===== MATERIAL SHOWN

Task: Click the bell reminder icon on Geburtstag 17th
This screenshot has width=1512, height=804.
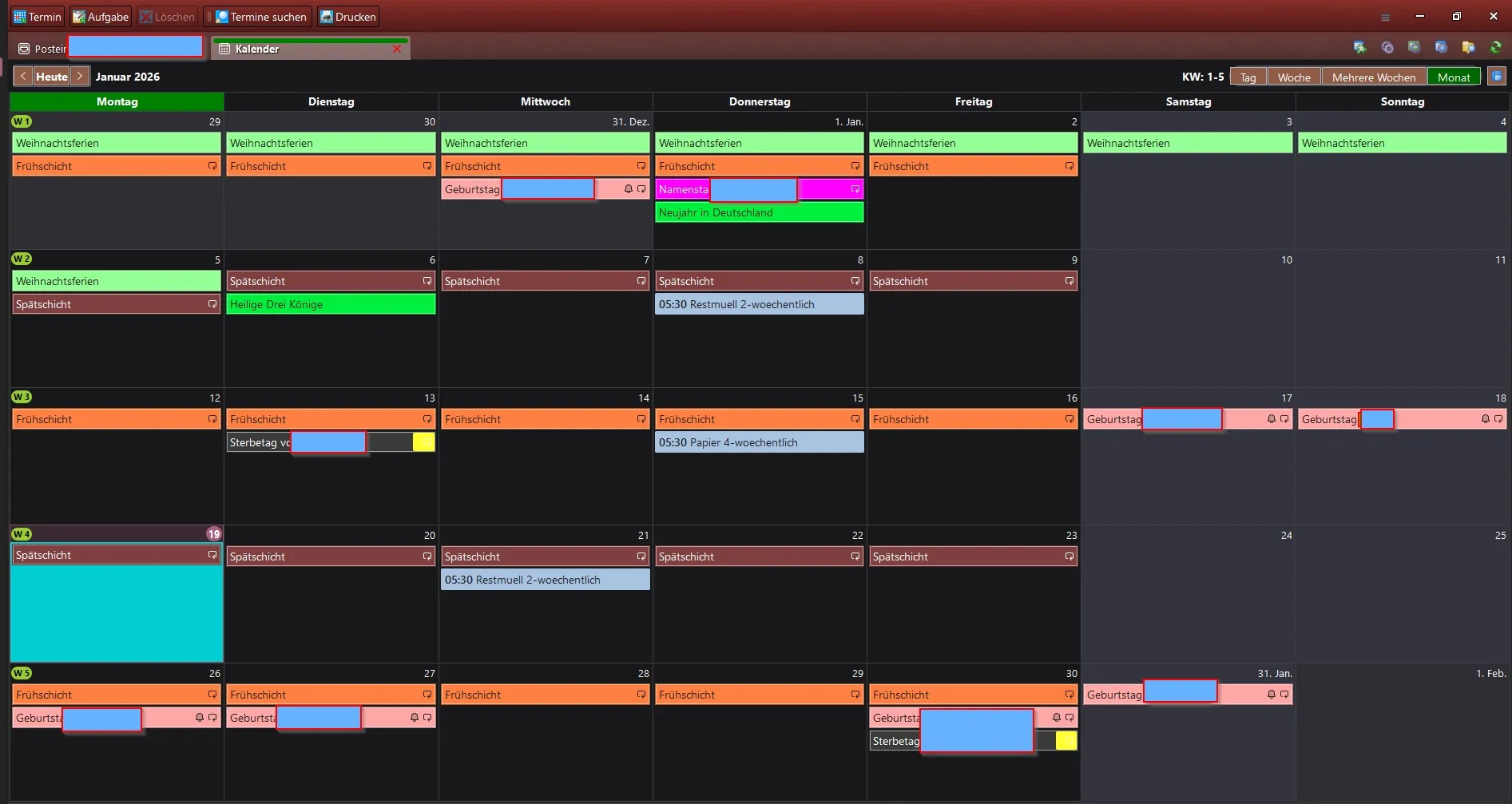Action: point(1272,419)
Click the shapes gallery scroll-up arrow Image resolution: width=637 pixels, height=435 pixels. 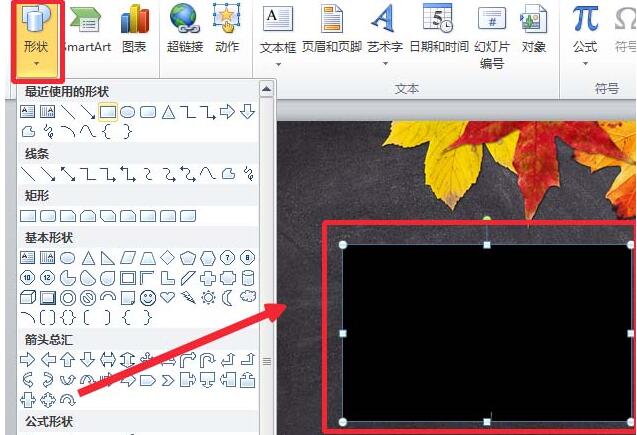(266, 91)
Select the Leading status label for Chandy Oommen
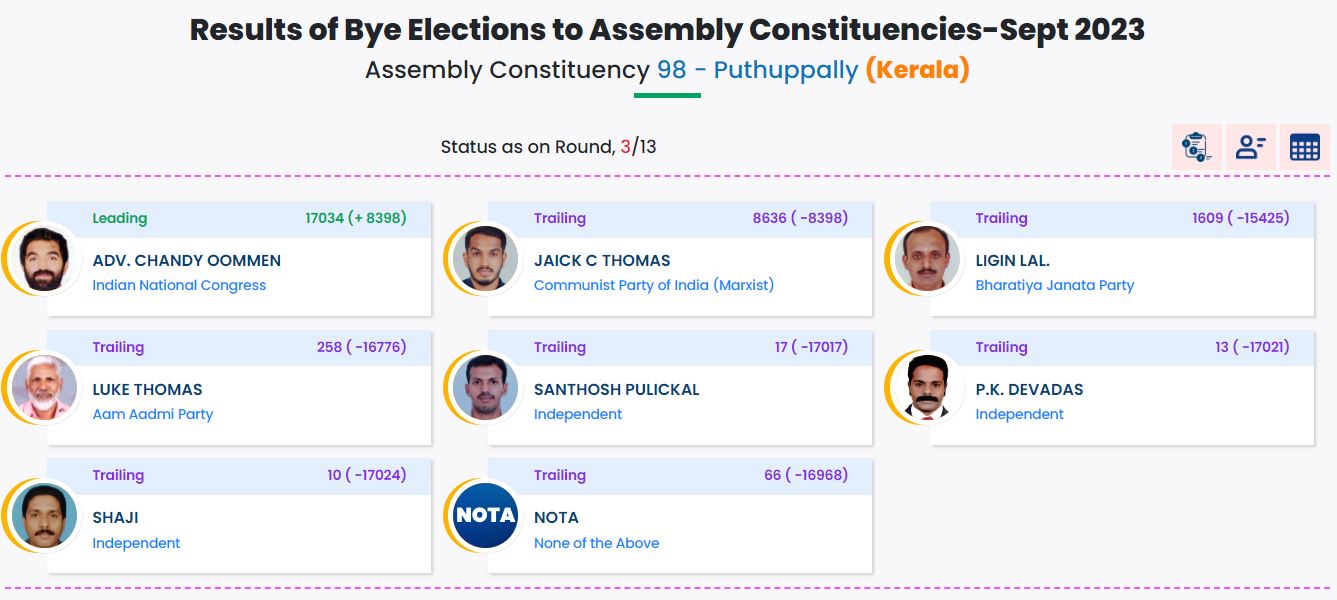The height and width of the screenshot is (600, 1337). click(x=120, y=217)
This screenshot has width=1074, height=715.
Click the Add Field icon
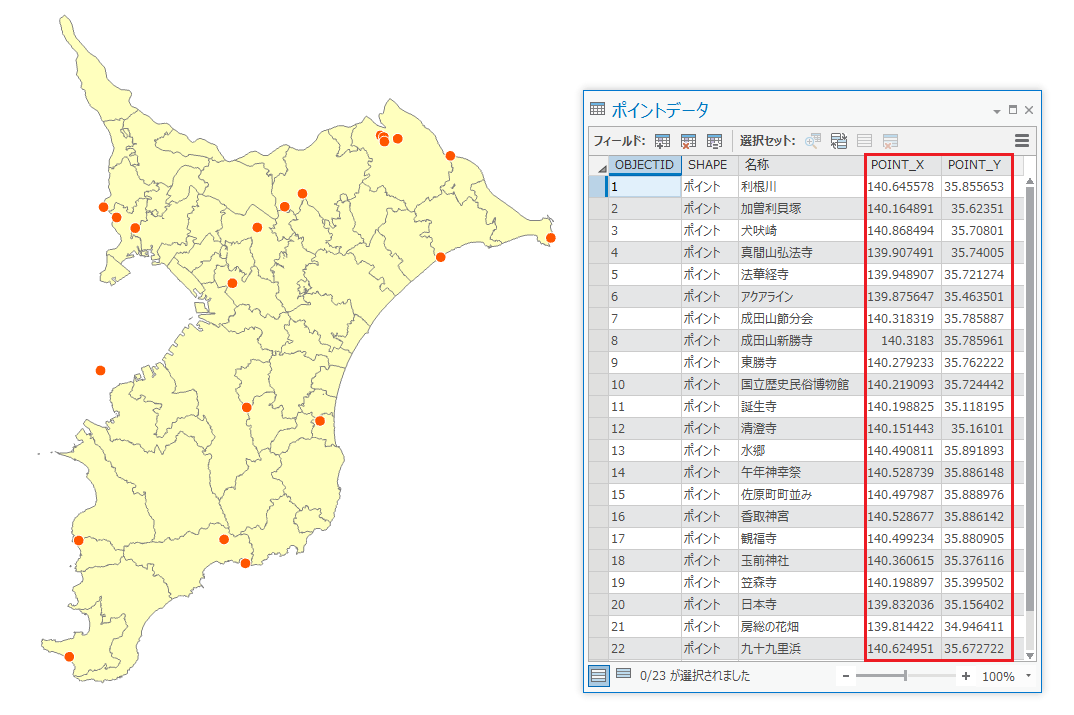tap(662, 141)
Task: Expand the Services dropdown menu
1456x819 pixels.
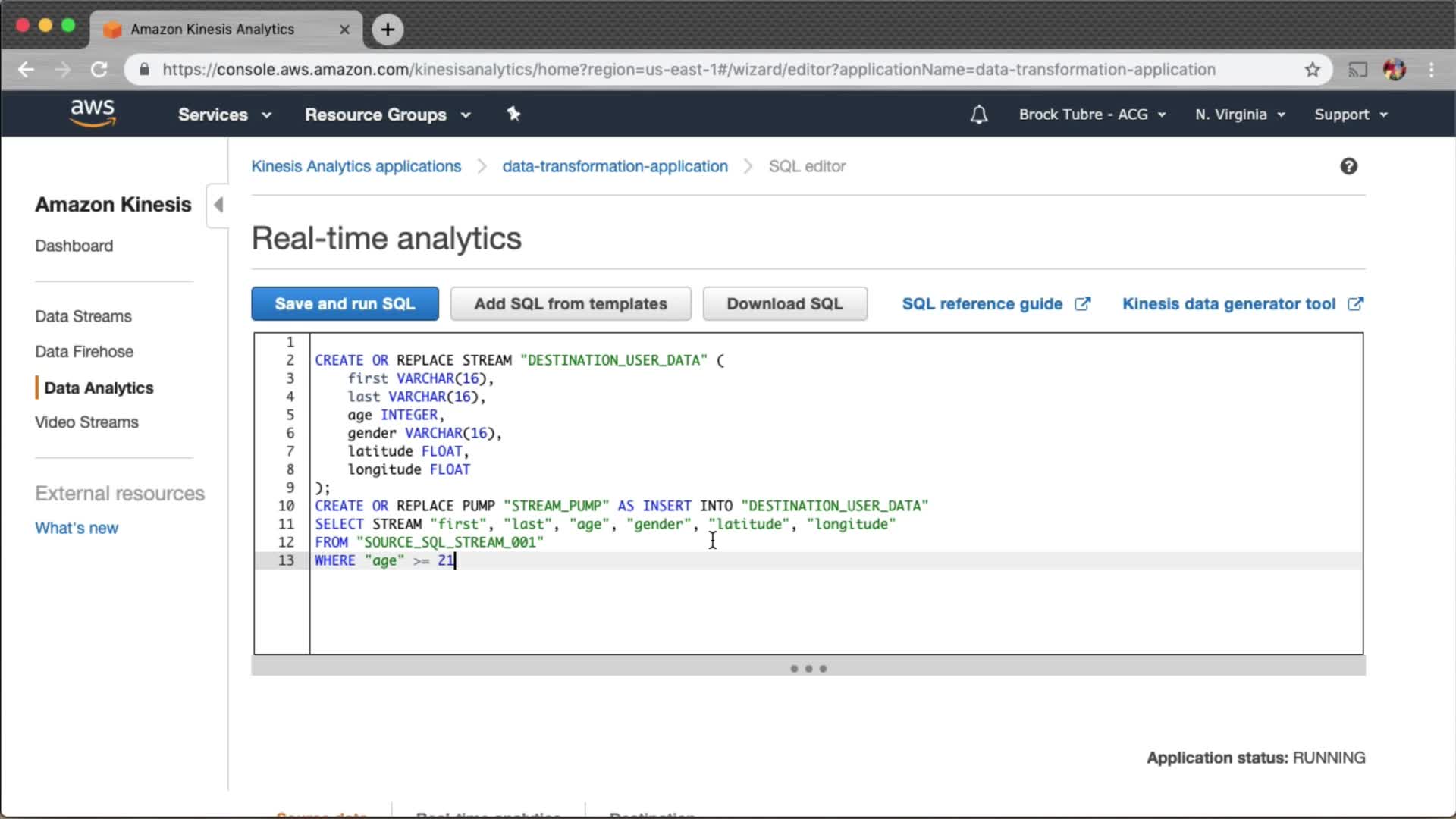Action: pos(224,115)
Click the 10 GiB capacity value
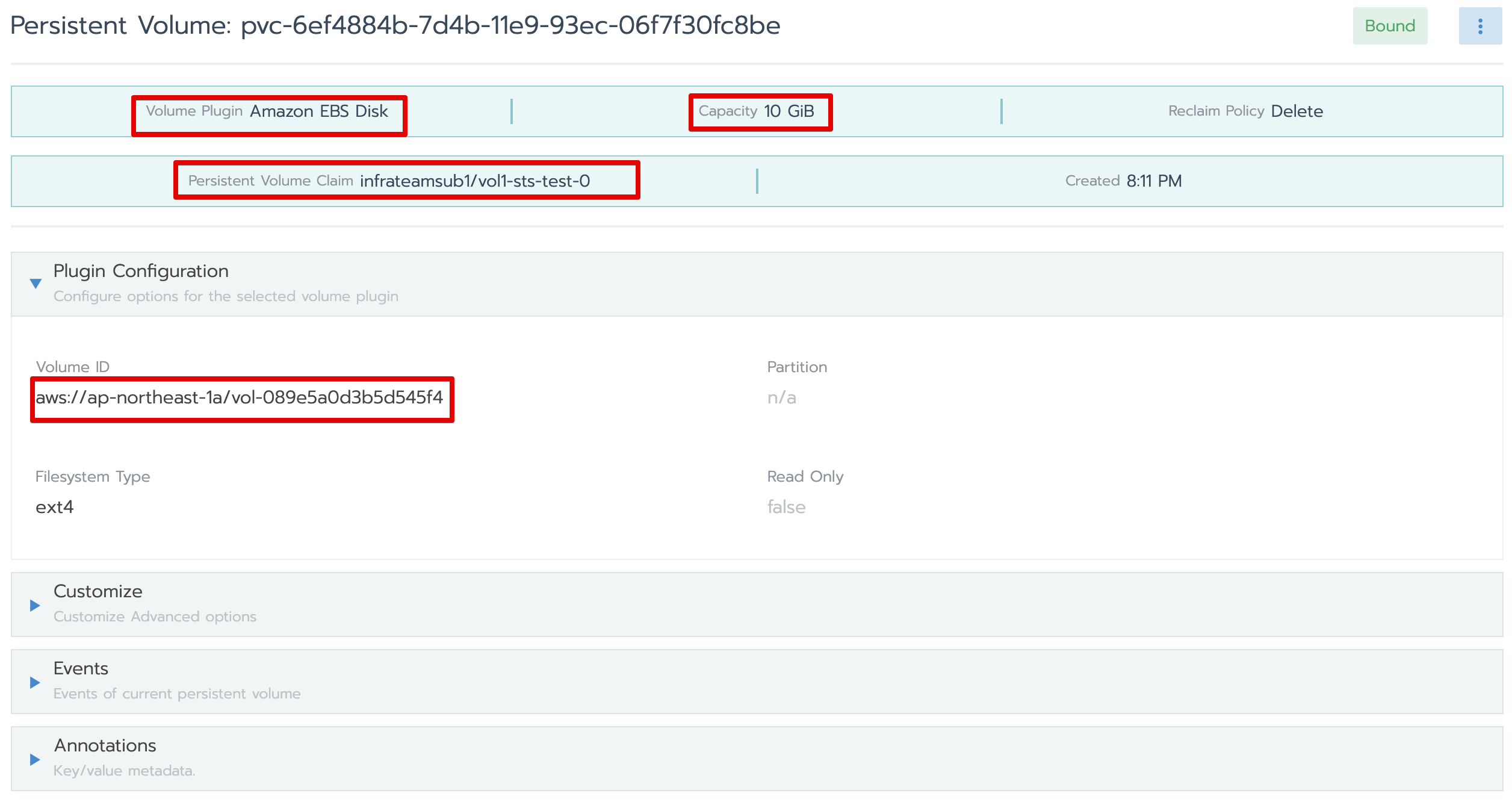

==========

Copy out the lines word for word, beginning with the line that contains "Task: Expand the Services dropdown menu" and continuing to the end of the records. Leave the pictures out.

Task: Expand the Services dropdown menu
1456x819 pixels.
Action: pos(224,115)
Click the 10 GiB capacity value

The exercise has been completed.